Compositrices trop invisibles, donc "inaudibles" ?

Pour fédérer encore plus largement, Flore Benguigui vient de lancer "Cherchez la Femme" en version table ronde en public, avec mini-concerts de musiciennes, Dj Sets 100% féminins et dégustation de vin de vigneronnes. Ce rendez-vous mensuel à Paris est le prolongement logique de son podcast diffusé tous les mois sur Tsugi Radio, média en ligne. La chanteuse entend ainsi créer du réseau pour les professionnelles de la musique.

Le manque de représentation des compositrices de musique de films a été abordé avec trois d'entre elles, Uèle Lamore, Anne-Sophie Versnaeyen et Julie Roué lors d'un premier rendez-vous en public.

"Les hommes sont assez forts pour se fédérer", constate Anne-Sophie Versnaeyen, qui trouve cependant des exceptions, comme avec Nicolas Bedos, pour qui elle a composé plusieurs musiques, comme celle de La Belle Epoque.

"Les hommes choisissent leurs doubles ; pour les compositrices il y aussi une identification plus évidente avec les réalisatrices", nuance Julie Roué, autrice de la B.O. d'Une femme du monde de Cécile Ducrocq, avec Laure Calamy.

Nous, les femmes, n'avons pas eu cet apprentissage des mecs qui disent "je veux mon nom au générique".
Uèle Lamore, compositrice

"Nous, les femmes, n'avons pas eu cet apprentissage des mecs qui disent 'je veux mon nom au générique'", déplore Uèle Lamore qui a signé la B.O. du film d'Aïssa Maïga Marcher sur l'eau, sorti en 2021.

L'invisibilisation des compositrices de B.O. est en effet une autre partie du problème.
En 2019, deux prix de la Sacem de la musique de films ont été décernés à des compositrices, dont Anne Dudley pour Elle de Paul Verhoeven. 

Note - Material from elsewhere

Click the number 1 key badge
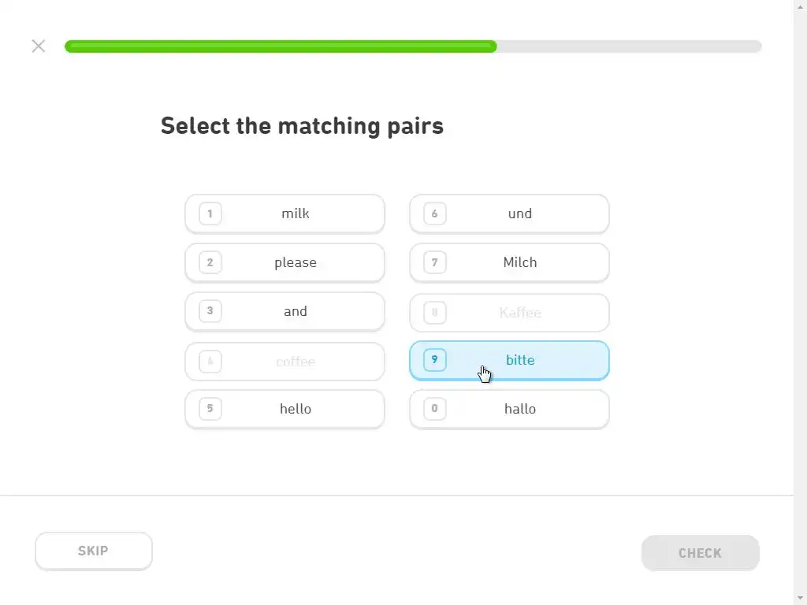The height and width of the screenshot is (605, 807). (210, 213)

C’est un domaine d’activité où il y a peu de femmes. Jusque récemment, je ne savais pas si je devais dire : je suis compositeur ou compositrice.
Anne-Sophie Versnaeyen, sur France Info

"C’est vrai que c’est un domaine d’activité où il y a peu de femmes. Jusque récemment, je ne savais pas si je devais dire : je suis compositeur ou compositrice. Comme si je n’avais jamais entendu ce mot "compositrice". Il y en a toujours eues, mais en raison des sociétés dans lesquelles elles vivaient, tout était réservé aux hommes, et notamment les activités créatrices", reconnait Anne-Sophie Versnaeyen, lors de la sortie du film La Belle époque, sur France Info. "Mais s’il y a beaucoup de femmes instrumentistes dans les orchestres, c’est une autre chose de leur confier des compositions ou la direction d’une formation, car ce sont des postes à responsabilité. Cela reste rare, mais le changement est en marche", tenait-elle alors à conclure.

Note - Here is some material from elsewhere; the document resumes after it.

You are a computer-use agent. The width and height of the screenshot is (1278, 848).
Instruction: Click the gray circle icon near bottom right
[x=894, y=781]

La compositrice, qui a également signé la B.O. du film Mascarade de Nicolas Bedos (selectionné à Cannes hors compétition en 2022), a reçu le premier Prix des auditeurs France Musique-Sacem de la musique de film parmi une sélection de films sortis en salles et sur les plateformes entre le 1er janvier et 30 novembre 2022.

Des quotas, pourquoi pas ?

Pour entrer sous les projecteurs, Uèle Lamore prône l'instauration de "quotas" lié à l'attribution de subventions.

Dans les festivals, quand je suis interviewée par les journalistes, la question 'Qu'est-ce que ça fait d'être une femme ici ?' prend la place d'une autre question, alors que j'aurais pu parler de mon travail.
Julie Roué, compositrice de musique de film

Julie Roué agit au sein de Troisième autrice, un groupe Facebook devenu une association de compositrices de musique à l'image, qui organise des tables rondes sur des "sujets comme la maternité, l'argent, les contrats, ces petits tabous pour les femmes". Le but est "d'armer les jeunes compositrices" de B.O. "pour qu'elles gagnent du temps". "Dans les festivals, quand je suis interviewée par les journalistes, la question 'Qu'est-ce que ça fait d'être une femme ici ?' prend la place d'une autre question, alors que j'aurais pu parler de mon travail", se désole-t-elle.